━━━ PROVIDED TEXT ━━━

Despite the fact that Louisville's best receiver, DeVante Parker, was sitting on the sideline, the Miami Hurricanes were overpowered in a 31-13 loss to the Cardinals.

Some players had noteworthy individual performances, but how did collective units perform during the final game of Week 1?

Pass Offense

True freshman Brad Kaaya looked decent in his college debut for Miami. He displayed adequate power, accuracy and touch while progressing through reads quite smoothly. Kaaya showed he can be a really special quarterback, but inexperience was an overwhelming factor.

 

Run Offense

Great things were expected from Duke Johnson, but the Miami offensive line didn't help out its highly touted running back. Taylor Gadbois was dominated by Lorenzo Mauldin, and Danny Isidora wasn't reliable, contributing to a team average of only 2.6 yards per carry.

Pass Defense

Though Parker was sidelined, it didn't matter for Will Gardner and Louisville. Zone defense often stung the Hurricanes, and the team left open receivers in vacated spaces for catches that resulted in first downs.

Granted, Anthony Chickillo, Denzel Perryman and Ufomba Kamalu each tallied one sack.

 

Run Defense

Plain and simple, Perryman was a tank. However, the senior linebacker cannot do it alone. The Miami defensive linemen definitely improved at shedding blocks and entering the backfield, but they still missed chances to register important tackles for loss.

Special Teams

Matt Goudis nailed both 24-yard field goals he attempted, and summer transfer Justin Vogel averaged 46.8 yards per punt.

━━━ PROVIDED RECORDS ━━━

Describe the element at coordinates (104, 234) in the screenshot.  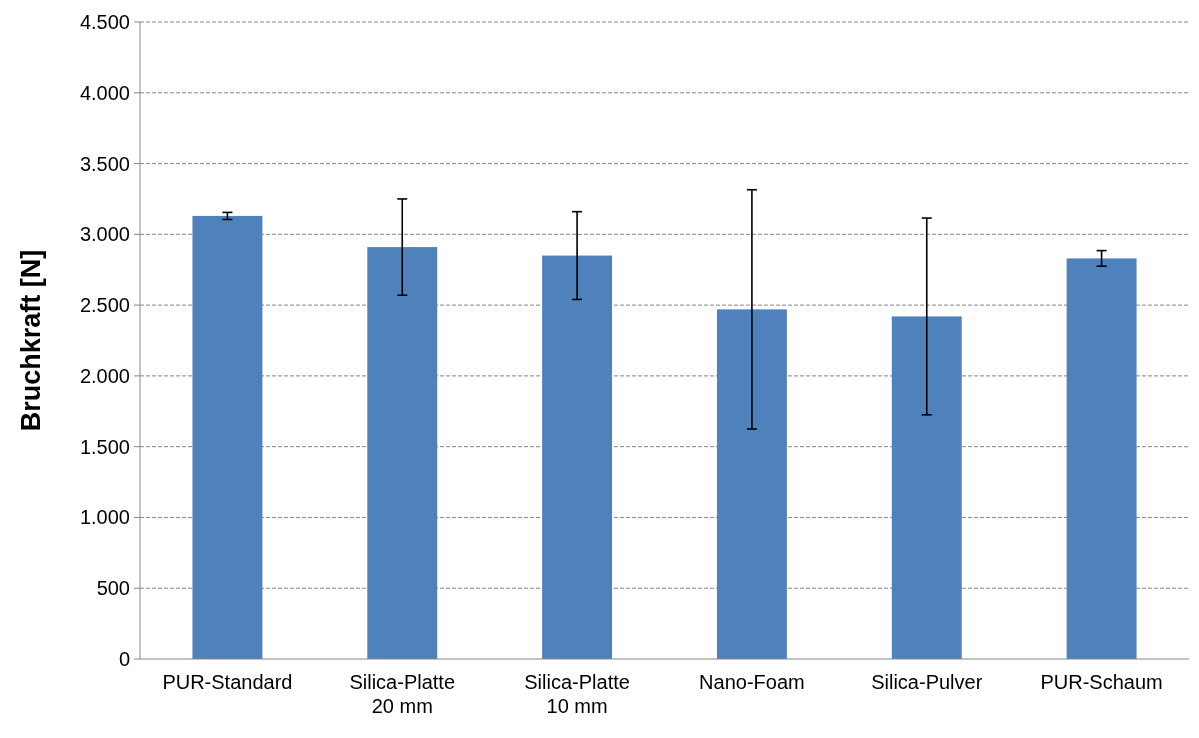
I see `y-tick-label: 3.000` at that location.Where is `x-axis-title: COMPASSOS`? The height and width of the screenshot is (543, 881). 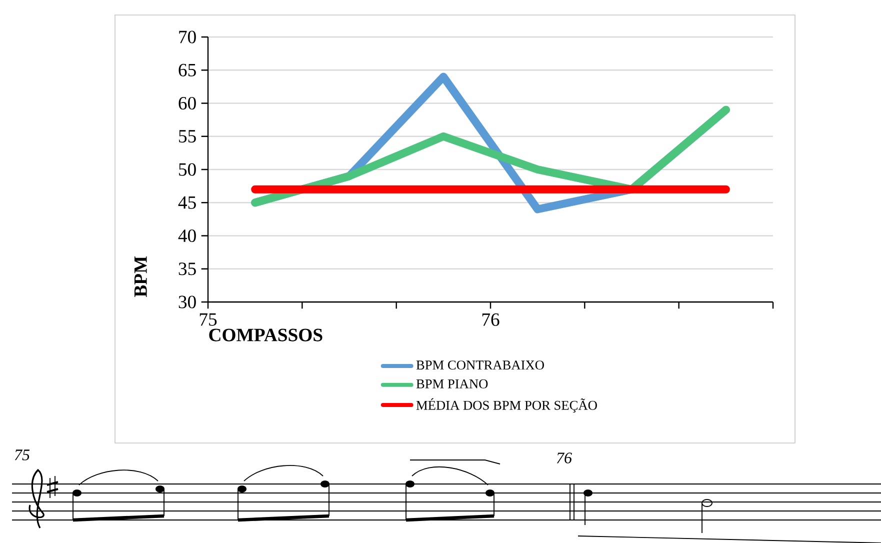
x-axis-title: COMPASSOS is located at coordinates (266, 335).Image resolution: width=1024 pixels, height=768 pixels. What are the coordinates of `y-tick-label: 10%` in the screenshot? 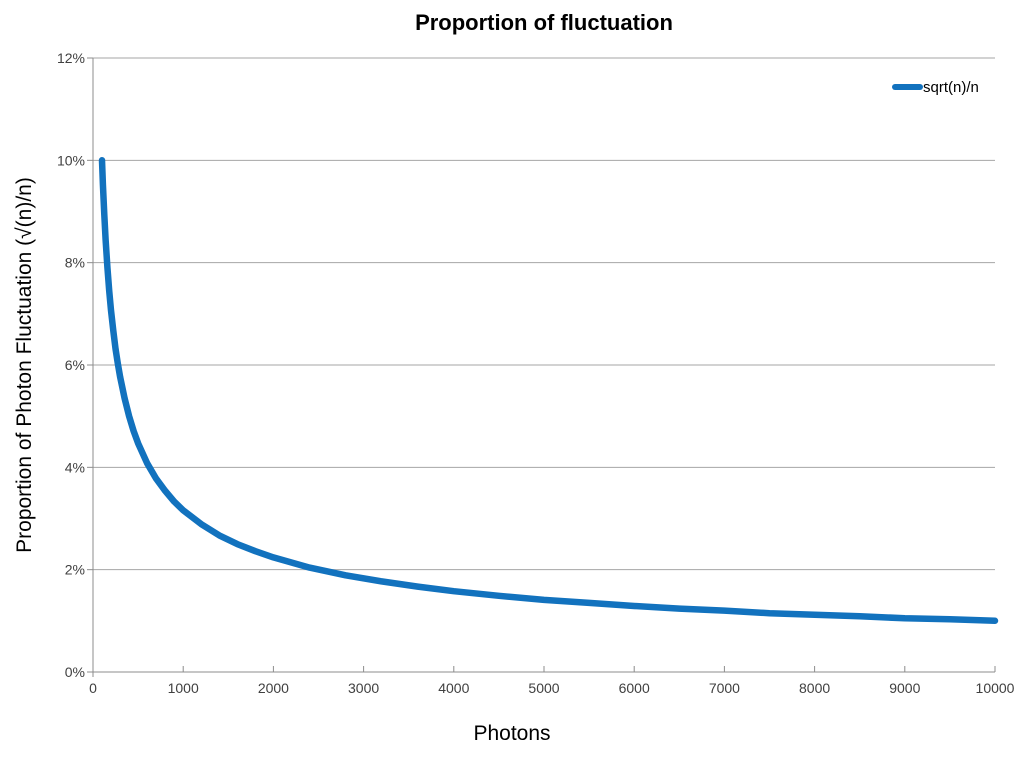 It's located at (71, 160).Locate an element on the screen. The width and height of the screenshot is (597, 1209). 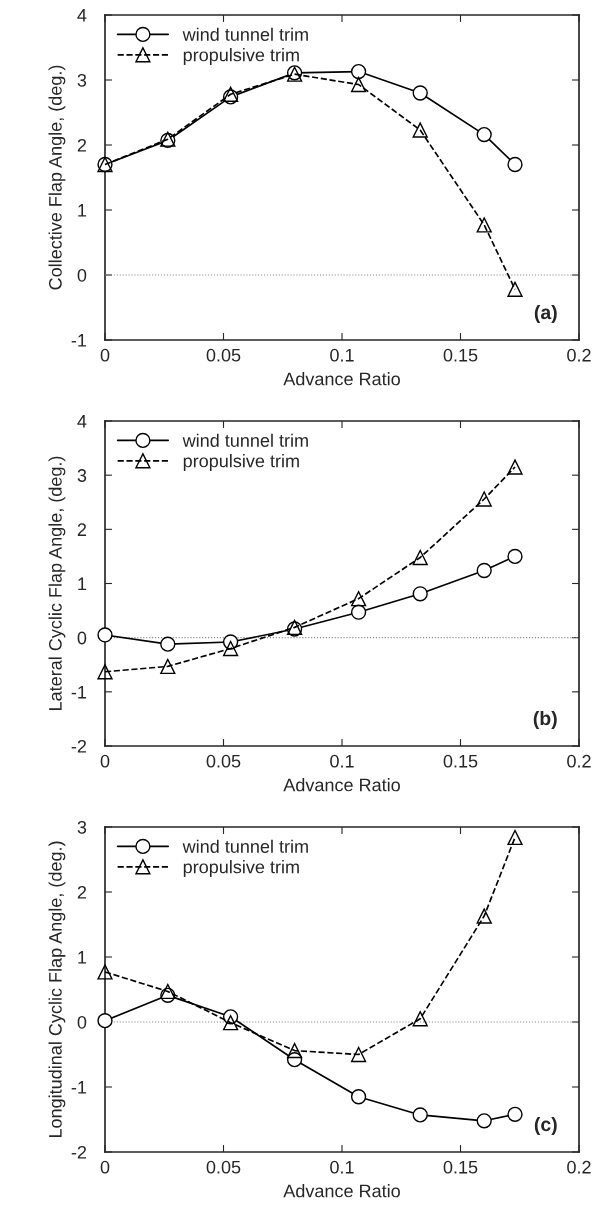
annotation: (a) is located at coordinates (546, 314).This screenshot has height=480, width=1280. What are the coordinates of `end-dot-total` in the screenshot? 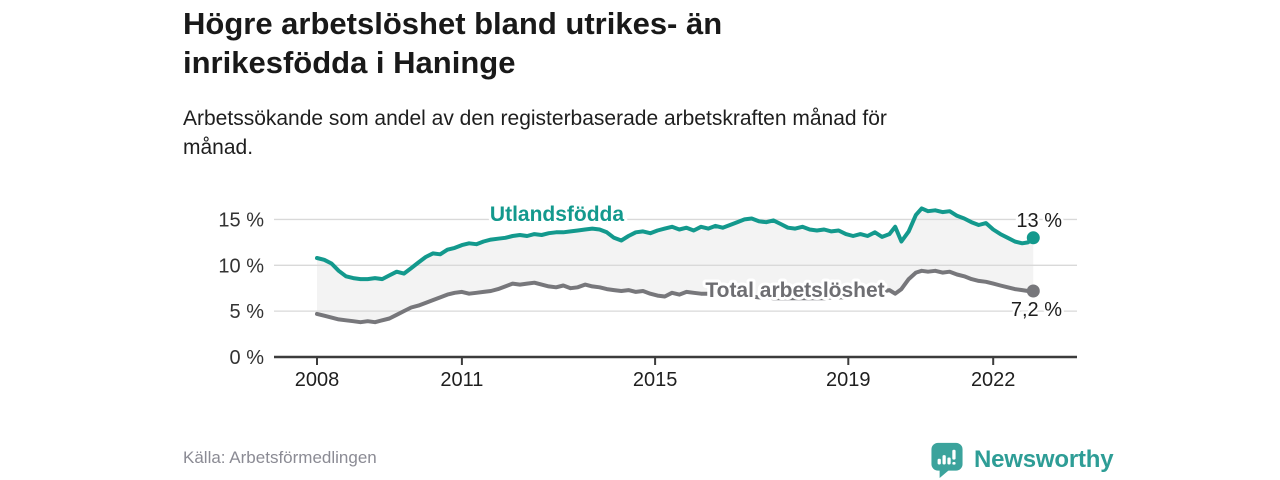 It's located at (1033, 291).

━━━

• [PROBLEMS TO WORK ON]
(1) Do these statements agree with the Miami–Louisville game review? For each, answer yes or no and quote the words of the review that decide it.
(a) Louisville beat Miami by a score of 31-13.
(b) Matt Goudis missed one of his field goal attempts.
(c) Miami averaged 2.6 yards per carry.
(2) Carry on the Miami–Louisville game review from where it stops.

• [RESULTS FOR EACH TASK]
(1)
(a) Yes: "the Miami Hurricanes were overpowered in a 31-13 loss to the Cardinals."
(b) No: "Matt Goudis nailed both 24-yard field goals he attempted"
(c) Yes: "contributing to a team average of only 2.6 yards per carry."

(2)
For some bizarre reason, Stacy Coley fielded a punt at the one-yard line. Other than that mistake, he was one tackle away from breaking a long return on two different kicks. Plus, the sophomore had a stellar punt return negated by an illegal block in the back.

 

Coaching

This was a forgettable game for the Miami coaching staff. Al Golden, who doubles as the special teams coordinator, was not thrilled after a kick-return touchdown. Defensive coordinator Mark D'Onofrio made some questionable decisions, such as putting five men in the box in obvious running situations.

But the biggest negative of the day was offensive coordinator James Coley. The Hurricanes threw five screen passes that gained fewer than 10 total yards, and they consistently attempted to run through a surprisingly stout Louisville defensive line.

 

Pass Offense

While replacing Teddy Bridgewater is not an enviable task, Gardner showed he is capable of picking up much of the slack. Yes, his two fumbles should have turned into 14 Miami points, but Gardner was saved by a dropped lateral and tough defense from his teammates.

The sophomore completed 20 of 28 passes for 206 yards and two touchdowns, finding eight different receivers on the night.

 

Run Offense

Dominique Brown was a major factor in running out the clock and sealing the victory for the Cardinals. The senior scampered for 143 yards and one touchdown, accounting for eight first downs with his legs.

Then again, despite all the success Louisville appeared to have on the ground, it still managed just 3.0 yards per attempt.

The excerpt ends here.